Acclaimed director Terrence Malick ended a twenty-year film-making silence with 1998’s The Thin Red Line. Based on the novel by James Jones, the film follows a group of soldiers during World War II, on tour in the Solomon Islands battling the Japanese. Among war films, it takes a more existential approach to the causes and effects of mankind’s continued conflict with itself. The film received seven Academy Award nominations, including Best Picture, Best Director, Best Cinematography, Best Screenplay (adapted) and Best Music.
The Movie
In order to properly frame a film like The Thin Red Line, it’s as important to know what it is not as what it is. Coming out so near to the other big war movie of that year, Saving Private Ryan, probably set many people up for a different type of film than what they received. The promotion for The Thin Red Line predictably focused on the long list of Hollywood actors involved (even though some barely registered as a blip in the final edit) and war scenes with explosions galore. But the two films were at best complementary opposites. Private Ryan augmented a much more traditional hero’s storyline with an almost hyper-realistic look and sound, taking you directly into the action for a first-person perspective. It was a sensory assault of accurate, but formulaic, war movie conventions.

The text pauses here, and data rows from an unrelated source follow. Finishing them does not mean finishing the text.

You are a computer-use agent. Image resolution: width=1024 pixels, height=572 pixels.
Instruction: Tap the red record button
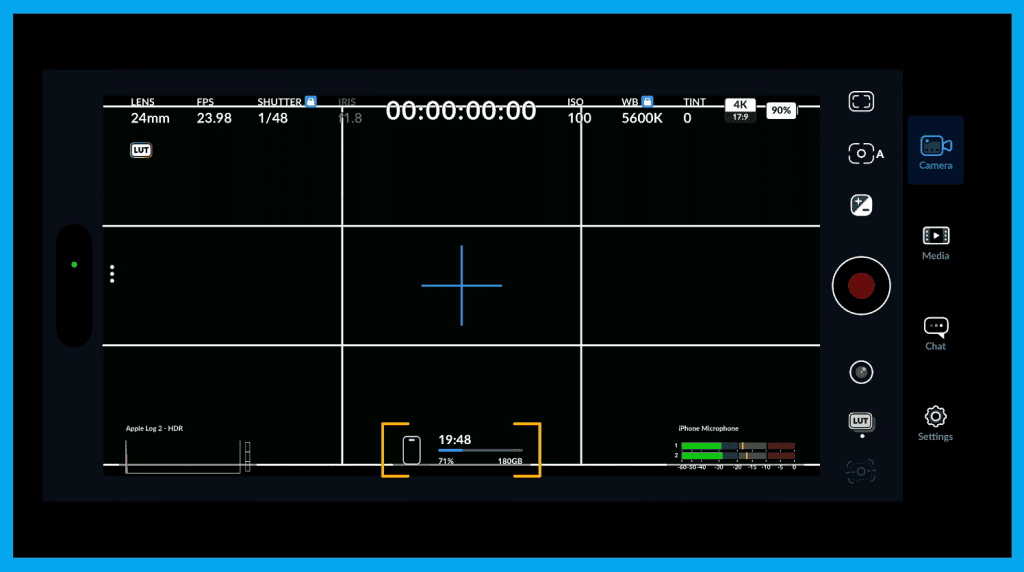(861, 286)
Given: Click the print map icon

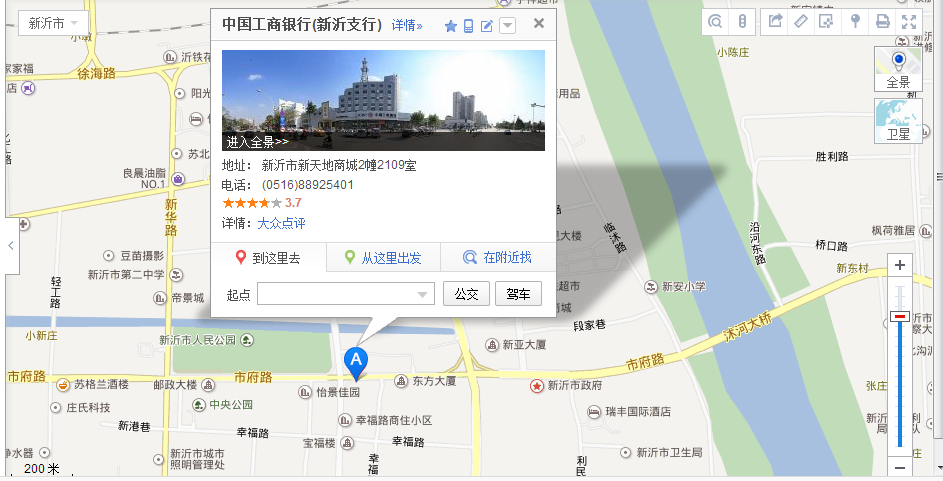Looking at the screenshot, I should (x=882, y=22).
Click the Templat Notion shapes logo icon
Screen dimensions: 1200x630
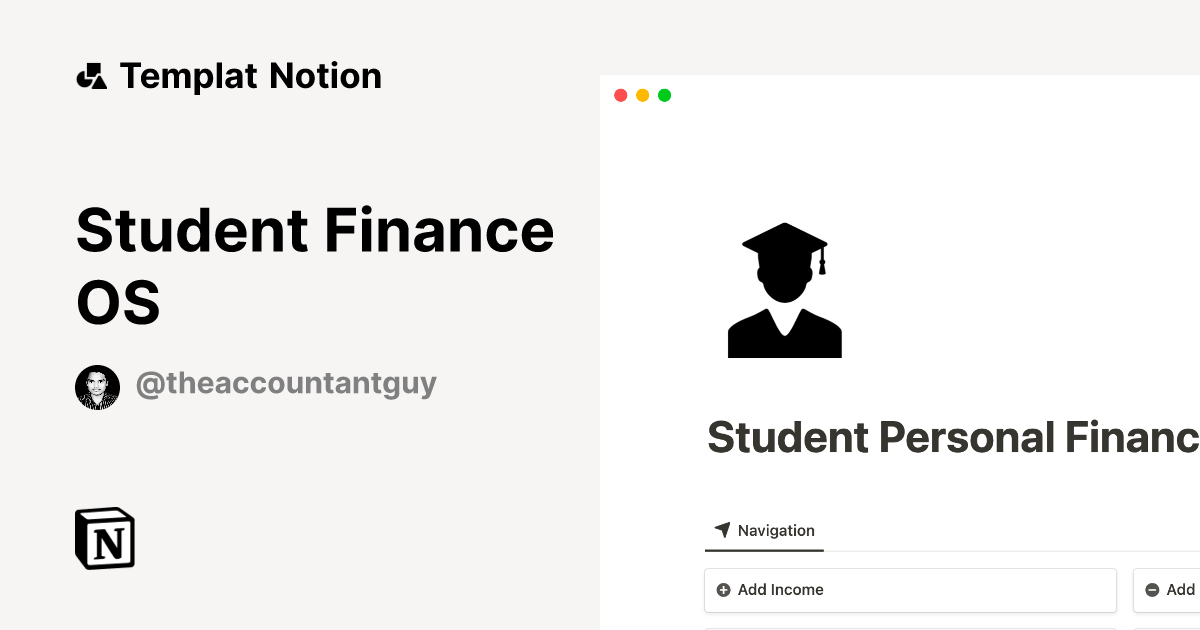pos(93,75)

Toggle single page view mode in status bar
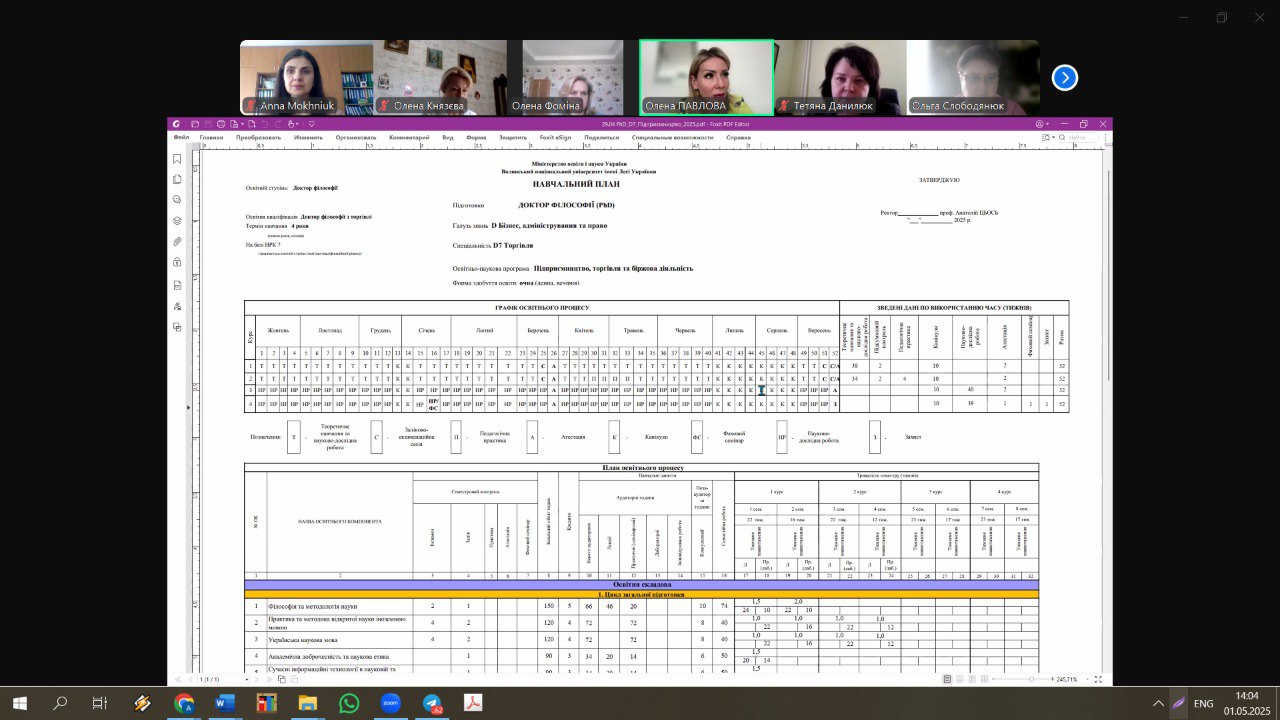[947, 679]
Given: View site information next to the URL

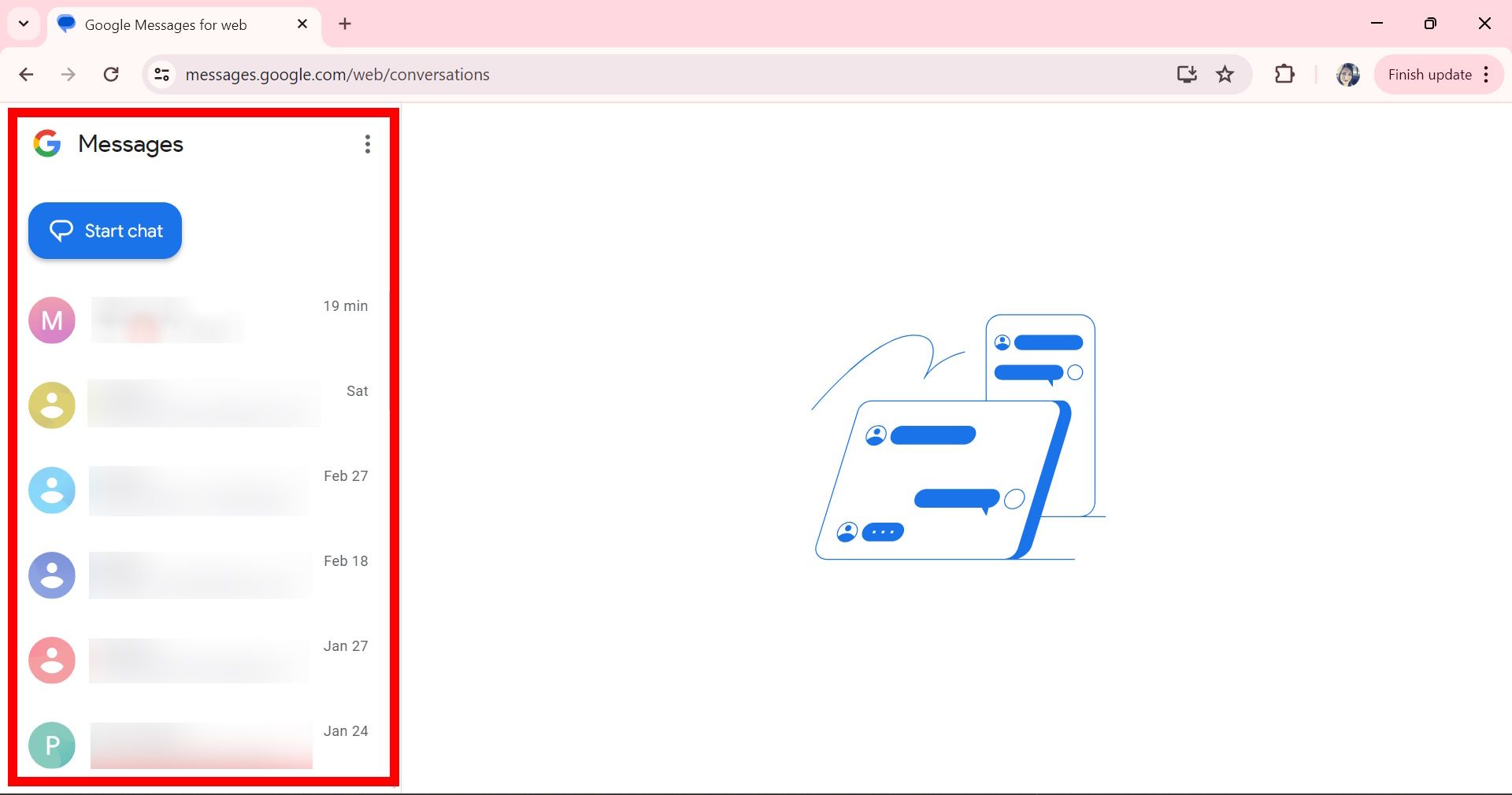Looking at the screenshot, I should pyautogui.click(x=162, y=75).
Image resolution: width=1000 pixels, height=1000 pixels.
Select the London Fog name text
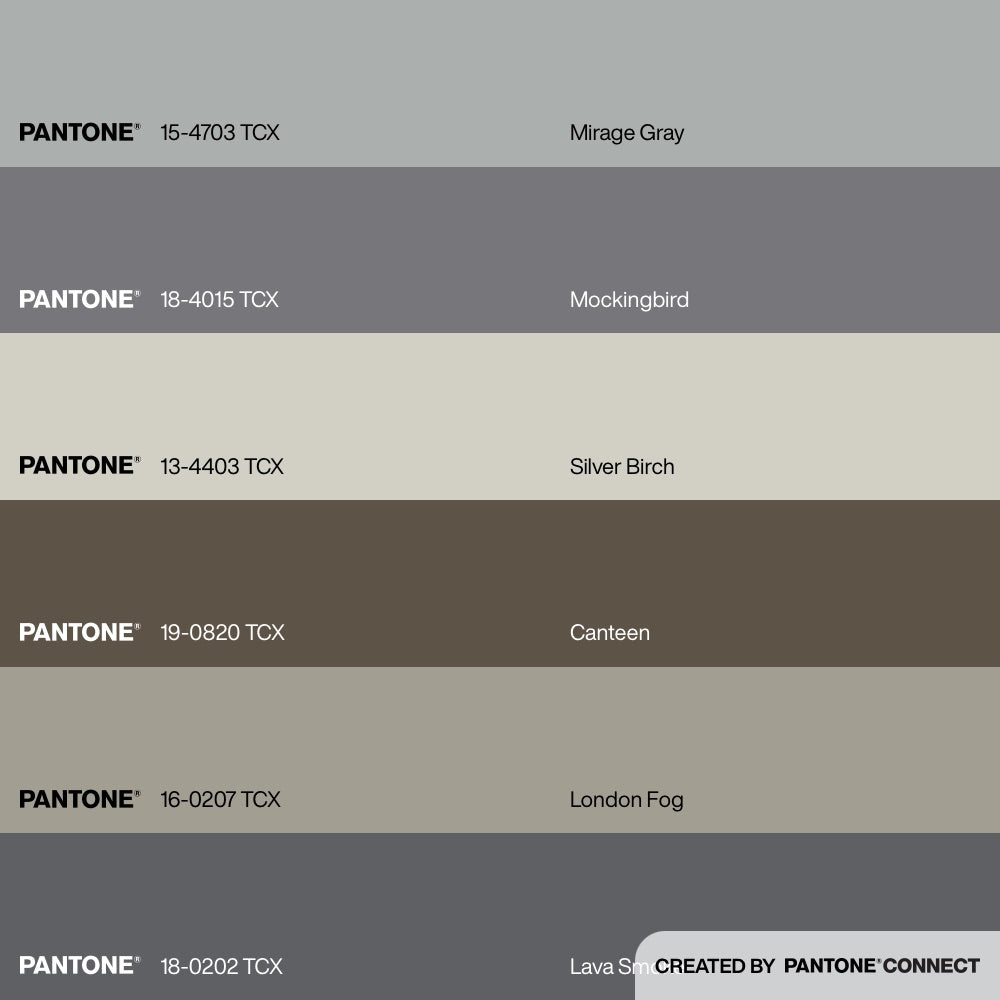tap(626, 799)
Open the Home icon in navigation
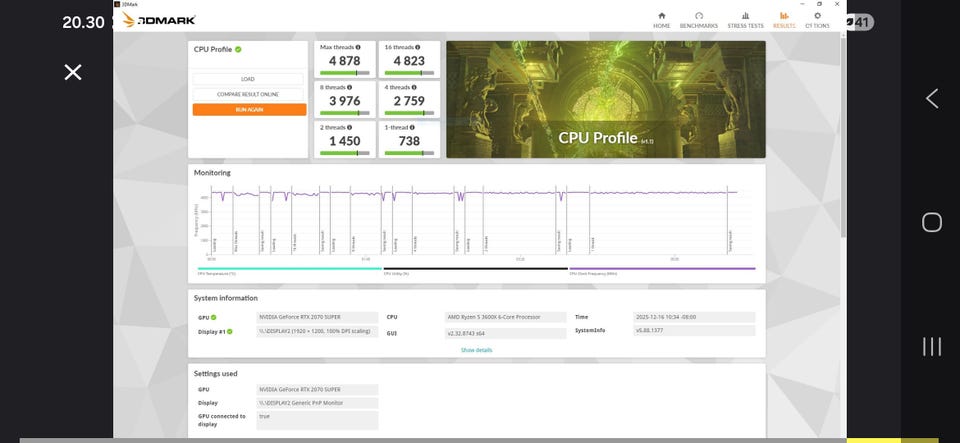The width and height of the screenshot is (960, 443). (661, 16)
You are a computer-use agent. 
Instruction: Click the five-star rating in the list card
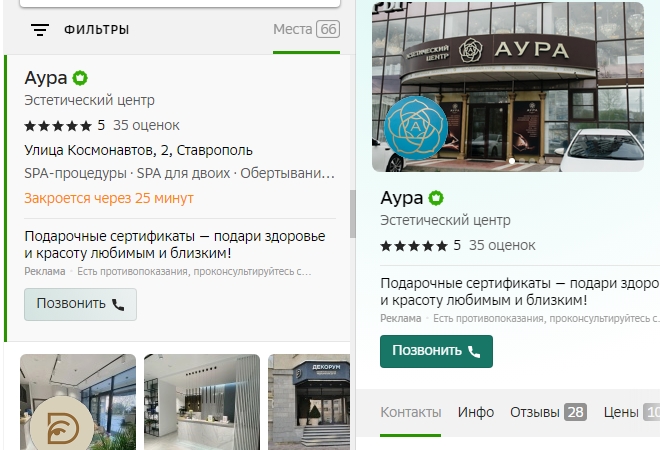click(58, 126)
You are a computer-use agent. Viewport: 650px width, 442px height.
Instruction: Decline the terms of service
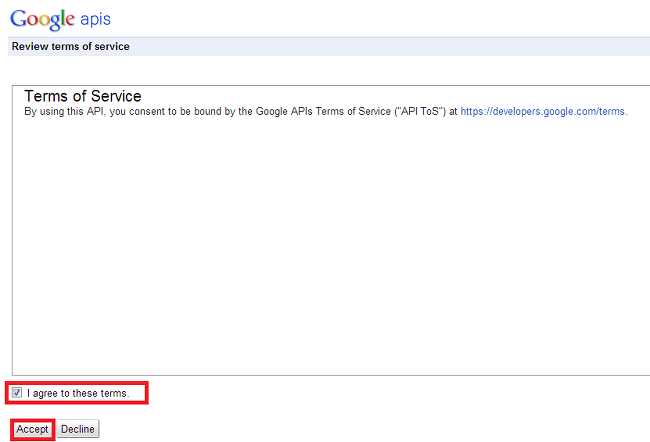[78, 429]
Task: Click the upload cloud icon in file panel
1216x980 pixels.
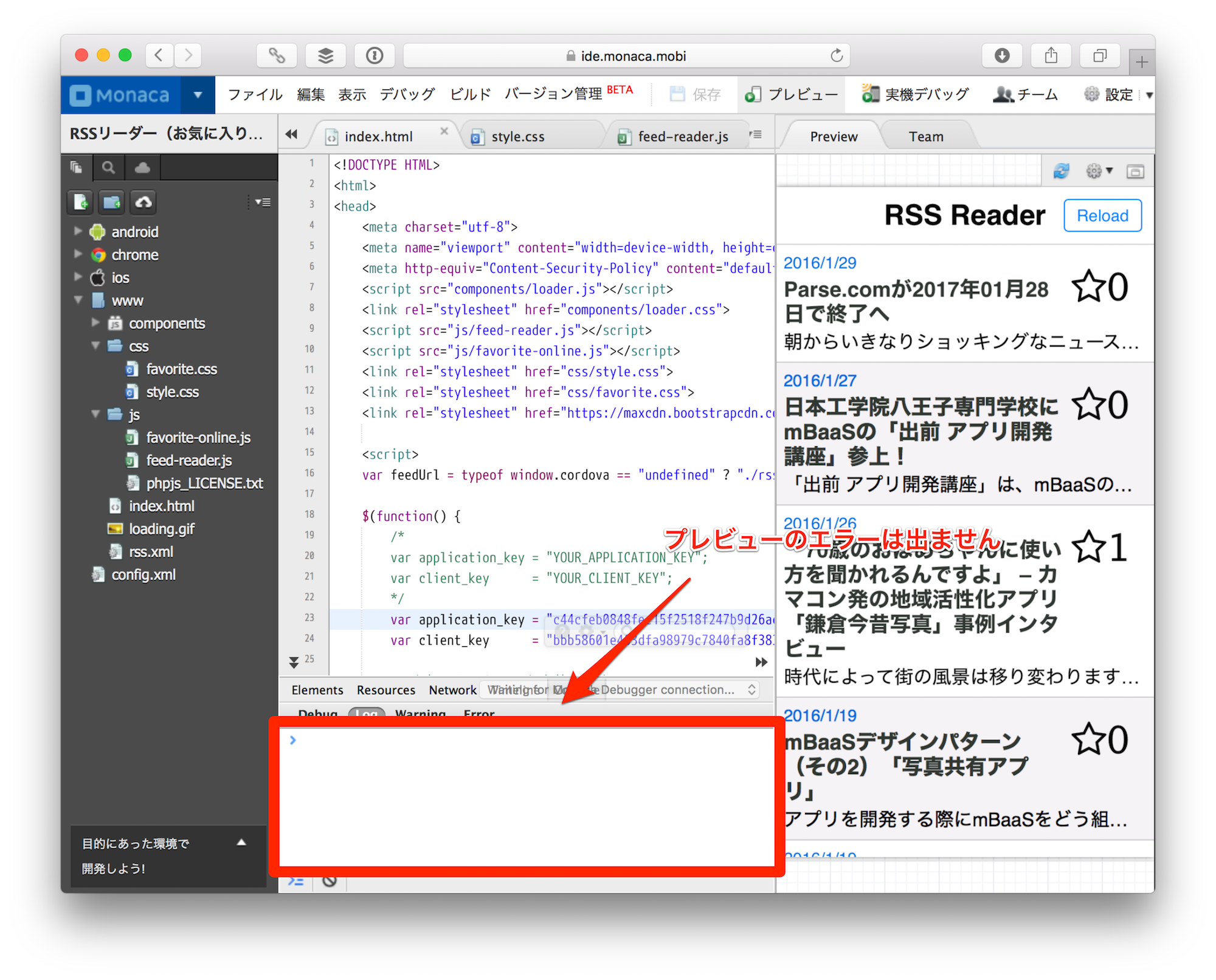Action: click(143, 202)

Malick’s films, on the other hand, tend to have a distinctly dreamlike quality about them. They often feel as if they’re more about the reflection on an event than the actual event itself. Generous use of prolonged pans over nature and philosophical narration heighten this feeling. Plot point scenes within the film are often surrounded by a narrator coming to terms with their past (the events unfolding onscreen), man’s connection to nature and to mankind. Days of Heaven focused in this way on love and security, The New World analyzed ambition and conquest, and The Thin Red Line turns further inward to the dark constructs of war.
If there is a main character to the film, it is Private Witt. At the opening of the film we find Witt living peacefully amongst the indigenous peoples of the Solomon Islands. It’s a serene and beautiful opening, where a tribe is living at peace with themselves and nature, and sets up the stark contrast of violence and war that will soon follow. Witt also serves as the main narrator during the film (although there are others, as the focus shifts to other characters), but also its spiritual conscience. His thoughts veer towards the dichotomy of man’s technological progress over nature matched against the lack of peace and fulfillment he finds in this same technological world. The deadly march of war is similarly stacked against the struggle for true understanding and complicity by those who are actually ordered to carry it out.